Location
- Rue Beni Assaf, Achrafieh Beirut Lebanon
- Coordinates: 33°52′57″N 35°30′57″E﻿ / ﻿33.8824229°N 35.515823299999965°E

Information
- Type: Private school
- Established: 1909
- Founder: Mission laïque française
- Principal: Xavier Ferrand
- Faculty: 180
- Grades: 1–12
- Enrollment: 5,000
- Athletics: Swimming, ultimate, football, basketball, tennis, handball, ping-pong, gymnastics, acrogym, squash, volleyball, athletics, badminton
- Affiliations: Mission laïque française
- Languages: French, Latin, Arabic, English, Spanish, German, Italian
- Website: http://www.glfl.edu.lb

= Grand Lycée Franco-Libanais =

Private Franco-Lebanese school in Beirut, Lebanon

The Grand Lycée Franco-Libanais (GLFL) is a French lycée in the Achrafieh district of Beirut, founded in 1909 by the Mission laïque française. It is recognised as a French international school by the Agency for French Education Abroad (AEFE).

== History ==

The school buildings in Achrafieh, Beirut, designed by Michel Ecochard in 1961.

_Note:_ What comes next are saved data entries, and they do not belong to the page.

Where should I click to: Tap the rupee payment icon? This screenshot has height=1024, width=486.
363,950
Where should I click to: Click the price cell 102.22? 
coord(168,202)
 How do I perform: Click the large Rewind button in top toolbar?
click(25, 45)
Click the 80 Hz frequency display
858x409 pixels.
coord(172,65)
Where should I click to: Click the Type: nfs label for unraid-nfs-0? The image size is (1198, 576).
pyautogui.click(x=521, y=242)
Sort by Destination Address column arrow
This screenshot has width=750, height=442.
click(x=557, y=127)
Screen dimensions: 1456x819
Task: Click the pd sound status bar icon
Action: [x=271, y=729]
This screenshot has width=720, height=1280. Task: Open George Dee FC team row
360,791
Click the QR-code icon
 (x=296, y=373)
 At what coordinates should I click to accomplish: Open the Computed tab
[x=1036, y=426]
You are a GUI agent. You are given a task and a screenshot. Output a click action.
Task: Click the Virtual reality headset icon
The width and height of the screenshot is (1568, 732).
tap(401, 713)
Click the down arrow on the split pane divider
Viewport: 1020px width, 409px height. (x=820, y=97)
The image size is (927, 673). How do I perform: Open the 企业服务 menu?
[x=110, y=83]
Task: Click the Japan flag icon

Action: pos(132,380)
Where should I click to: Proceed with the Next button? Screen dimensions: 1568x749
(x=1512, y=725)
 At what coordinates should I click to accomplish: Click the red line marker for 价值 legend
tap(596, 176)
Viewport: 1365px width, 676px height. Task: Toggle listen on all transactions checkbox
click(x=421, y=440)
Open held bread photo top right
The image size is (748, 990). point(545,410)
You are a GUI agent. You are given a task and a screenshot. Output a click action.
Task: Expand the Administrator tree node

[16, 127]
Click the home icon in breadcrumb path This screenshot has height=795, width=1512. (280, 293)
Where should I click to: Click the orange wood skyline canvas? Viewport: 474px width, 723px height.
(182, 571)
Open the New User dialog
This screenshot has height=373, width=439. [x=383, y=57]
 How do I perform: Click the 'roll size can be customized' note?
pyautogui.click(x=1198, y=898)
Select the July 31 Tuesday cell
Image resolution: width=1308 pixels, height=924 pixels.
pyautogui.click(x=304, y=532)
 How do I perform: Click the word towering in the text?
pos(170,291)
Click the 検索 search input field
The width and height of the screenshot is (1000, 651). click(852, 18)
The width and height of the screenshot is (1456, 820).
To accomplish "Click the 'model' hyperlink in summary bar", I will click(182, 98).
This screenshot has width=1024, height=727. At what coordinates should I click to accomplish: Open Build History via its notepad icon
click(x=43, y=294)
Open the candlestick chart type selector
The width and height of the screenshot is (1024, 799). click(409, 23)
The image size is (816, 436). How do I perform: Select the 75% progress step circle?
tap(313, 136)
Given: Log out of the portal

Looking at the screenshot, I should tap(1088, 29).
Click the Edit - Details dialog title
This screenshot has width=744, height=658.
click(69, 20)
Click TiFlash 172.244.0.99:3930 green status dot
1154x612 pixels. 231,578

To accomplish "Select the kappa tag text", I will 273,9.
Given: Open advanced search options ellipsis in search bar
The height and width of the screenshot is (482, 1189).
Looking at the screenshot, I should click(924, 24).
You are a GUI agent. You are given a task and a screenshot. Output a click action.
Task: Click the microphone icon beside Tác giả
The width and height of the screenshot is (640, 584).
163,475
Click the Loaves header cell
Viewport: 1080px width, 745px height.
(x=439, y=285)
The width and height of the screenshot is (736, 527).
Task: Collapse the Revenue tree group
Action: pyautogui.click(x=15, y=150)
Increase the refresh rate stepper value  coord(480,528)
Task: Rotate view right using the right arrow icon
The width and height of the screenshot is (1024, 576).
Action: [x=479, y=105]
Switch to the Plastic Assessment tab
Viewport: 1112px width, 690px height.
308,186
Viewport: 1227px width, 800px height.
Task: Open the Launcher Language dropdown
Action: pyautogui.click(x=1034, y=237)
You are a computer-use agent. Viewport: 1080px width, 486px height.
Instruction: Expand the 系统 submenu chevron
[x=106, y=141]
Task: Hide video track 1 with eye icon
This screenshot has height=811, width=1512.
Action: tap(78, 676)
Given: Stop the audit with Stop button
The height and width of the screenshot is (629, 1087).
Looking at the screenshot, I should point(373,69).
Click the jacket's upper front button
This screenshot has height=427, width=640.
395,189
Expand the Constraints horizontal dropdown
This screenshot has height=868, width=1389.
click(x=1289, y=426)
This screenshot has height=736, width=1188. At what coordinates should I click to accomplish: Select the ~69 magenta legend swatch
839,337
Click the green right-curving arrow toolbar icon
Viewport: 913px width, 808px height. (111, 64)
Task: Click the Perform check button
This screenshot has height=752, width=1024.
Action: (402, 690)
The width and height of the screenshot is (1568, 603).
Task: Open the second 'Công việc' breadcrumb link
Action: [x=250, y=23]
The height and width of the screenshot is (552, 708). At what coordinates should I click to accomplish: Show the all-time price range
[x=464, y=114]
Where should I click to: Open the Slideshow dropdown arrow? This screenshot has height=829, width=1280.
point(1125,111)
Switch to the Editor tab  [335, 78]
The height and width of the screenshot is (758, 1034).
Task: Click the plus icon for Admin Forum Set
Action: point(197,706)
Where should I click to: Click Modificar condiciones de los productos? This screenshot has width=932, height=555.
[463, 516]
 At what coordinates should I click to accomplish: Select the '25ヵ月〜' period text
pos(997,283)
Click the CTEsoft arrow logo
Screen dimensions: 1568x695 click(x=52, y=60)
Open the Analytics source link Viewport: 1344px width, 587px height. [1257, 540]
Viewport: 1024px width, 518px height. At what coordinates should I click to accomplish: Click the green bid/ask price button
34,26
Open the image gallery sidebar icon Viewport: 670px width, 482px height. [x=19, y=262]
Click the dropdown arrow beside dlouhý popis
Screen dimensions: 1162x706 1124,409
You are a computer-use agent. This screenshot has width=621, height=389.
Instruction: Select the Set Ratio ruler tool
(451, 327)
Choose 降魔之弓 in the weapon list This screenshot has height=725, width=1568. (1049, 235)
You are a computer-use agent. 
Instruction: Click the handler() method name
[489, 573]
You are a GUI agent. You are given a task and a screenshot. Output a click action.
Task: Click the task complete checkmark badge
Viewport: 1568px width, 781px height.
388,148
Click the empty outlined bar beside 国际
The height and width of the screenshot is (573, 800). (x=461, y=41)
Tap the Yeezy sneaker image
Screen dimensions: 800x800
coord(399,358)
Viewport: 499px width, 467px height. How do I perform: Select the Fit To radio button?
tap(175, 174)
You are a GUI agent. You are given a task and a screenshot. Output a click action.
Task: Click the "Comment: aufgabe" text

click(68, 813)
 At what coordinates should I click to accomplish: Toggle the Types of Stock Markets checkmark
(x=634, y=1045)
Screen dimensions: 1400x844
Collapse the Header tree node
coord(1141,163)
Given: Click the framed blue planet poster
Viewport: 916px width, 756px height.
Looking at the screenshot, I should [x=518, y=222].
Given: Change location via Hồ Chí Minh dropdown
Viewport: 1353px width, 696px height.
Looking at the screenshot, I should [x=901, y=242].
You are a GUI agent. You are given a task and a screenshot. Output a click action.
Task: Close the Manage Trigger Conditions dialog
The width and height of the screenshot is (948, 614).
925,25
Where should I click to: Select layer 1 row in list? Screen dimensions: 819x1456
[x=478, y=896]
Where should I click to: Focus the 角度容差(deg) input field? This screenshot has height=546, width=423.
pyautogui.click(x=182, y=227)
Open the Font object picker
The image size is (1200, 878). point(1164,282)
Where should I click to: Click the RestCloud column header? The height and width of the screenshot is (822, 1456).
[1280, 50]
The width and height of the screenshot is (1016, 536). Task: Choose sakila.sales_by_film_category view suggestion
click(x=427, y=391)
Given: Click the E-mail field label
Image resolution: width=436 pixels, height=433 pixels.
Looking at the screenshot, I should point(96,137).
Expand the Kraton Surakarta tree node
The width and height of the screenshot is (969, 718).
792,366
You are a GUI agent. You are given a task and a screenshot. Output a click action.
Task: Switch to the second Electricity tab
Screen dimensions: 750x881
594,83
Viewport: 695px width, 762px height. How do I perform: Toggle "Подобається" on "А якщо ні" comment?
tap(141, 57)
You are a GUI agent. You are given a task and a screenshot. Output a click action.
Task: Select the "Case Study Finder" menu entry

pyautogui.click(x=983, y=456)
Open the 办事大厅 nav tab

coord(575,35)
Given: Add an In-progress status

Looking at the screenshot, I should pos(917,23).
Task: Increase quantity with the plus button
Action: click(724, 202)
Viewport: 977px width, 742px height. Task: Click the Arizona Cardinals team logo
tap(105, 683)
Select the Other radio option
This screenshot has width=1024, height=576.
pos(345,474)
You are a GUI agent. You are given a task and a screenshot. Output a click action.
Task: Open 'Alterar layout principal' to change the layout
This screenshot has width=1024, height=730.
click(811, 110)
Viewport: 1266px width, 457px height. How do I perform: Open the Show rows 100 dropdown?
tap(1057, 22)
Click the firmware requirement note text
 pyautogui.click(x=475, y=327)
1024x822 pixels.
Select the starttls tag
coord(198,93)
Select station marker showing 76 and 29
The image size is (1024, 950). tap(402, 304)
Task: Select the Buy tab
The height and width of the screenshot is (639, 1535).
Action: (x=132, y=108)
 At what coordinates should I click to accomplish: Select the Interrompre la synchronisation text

The Lebanese civil war, which began in 1975, marks the most serious crisis the Grand Lycée ever faced. The buildings were badly damaged and due to their proximity to the Green Line, access was difficult. From 1996 to 2003, the lycée undertook renovations, where all the "Ecochard" buildings were rehabilitated and new structures were constructed. The stadium "Stade du Chayla" was inaugurated on 25 March 2005 and renovated in 2018.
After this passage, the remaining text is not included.